Profit figures mark significant impact of digital transformation
Profit figures mark significant impact of digital transformation
Companies that embrace digital transformation are up to 26 per cent more profitable than their competitors and enjoy up to 12 per cent higher market valuation, according to a recent survey by ManpowerGroup—the leading global workforce solutions company.
In the “From C-Suite to Digital Suite” research, ManpowerGroup shares that by 2020, 30 per cent of industry revenue will come from new business models and transforming quickly can make the difference between success and failure.
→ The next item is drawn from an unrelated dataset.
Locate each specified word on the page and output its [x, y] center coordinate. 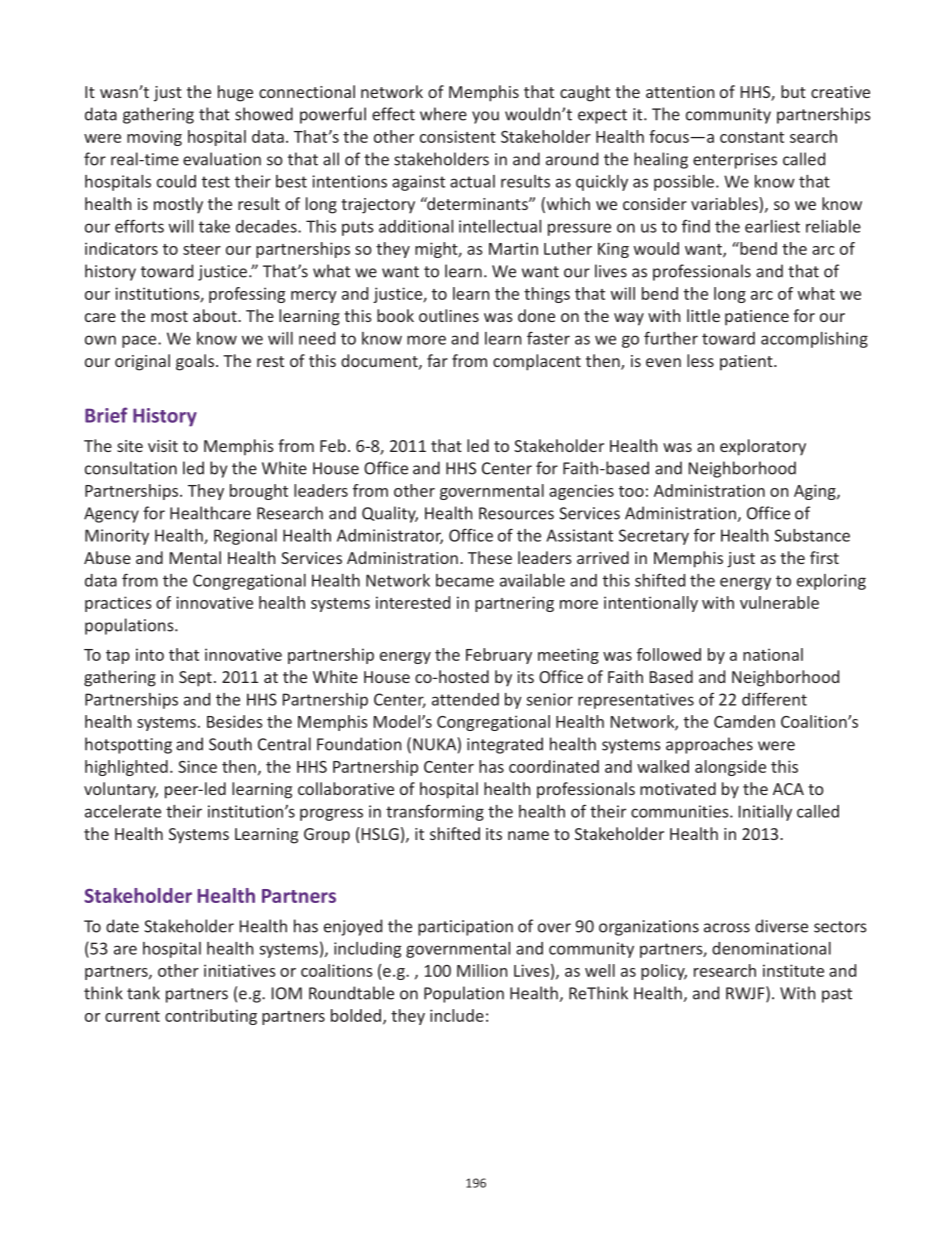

However, C-Suite is not enough to lead through businesses digital transformation. It requires the Digital Suite: a community of digital-ready, analytically-minded, and connected leaders dedicated to creating the necessary culture and capabilities within the organisation to unlock opportunities and drive successful digital transformation.
The good news is digital leadership is not a total replacement of the fundamental attributes underlying leadership effectiveness. Instead, 80 per cent of the competencies and enablers that have always made leaders effective remain the same. The other 20 per cent is made up of the capabilities that were not so necessary before, but are critical now for modern and future leaders, and these capabilities are completely coachable. We call this is the 80/20 rule.
In “The Human Age,” many expected that as the recession subsided, the world would return to business as usual. That has not happened. Instead, we have a world marked by uncertainty. Some forces are driving the reconfiguration of labour markets, including technological revolution, customer/client sophistication, and the rise of individual choice. Then how can leaders be best prepared to lead through this transformation?
To adapt to the technological revolution, businesses are adjusting by exploring new strategies that are better suited to rapid change, shorter business cycles, technological disruption, and skill shortages, among others, because the technological application at the workplace, such as digitisation, data generation, automation, AI, private cloud and public cloud, and machine learning, just to name a few, have been creating new ways to get work done.
This may be considered a threat to many, but ManpowerGroup believes this is good news for job seekers if they have the in-demand skills. Our “Skills Revolution 2.0” white paper indicates that 86 per cent of employers say digitisation will be a net gain for employment.
Only 10 per cent expect to reduce their workforce as a result of automation. As companies go digital, most will need more people, not fewer.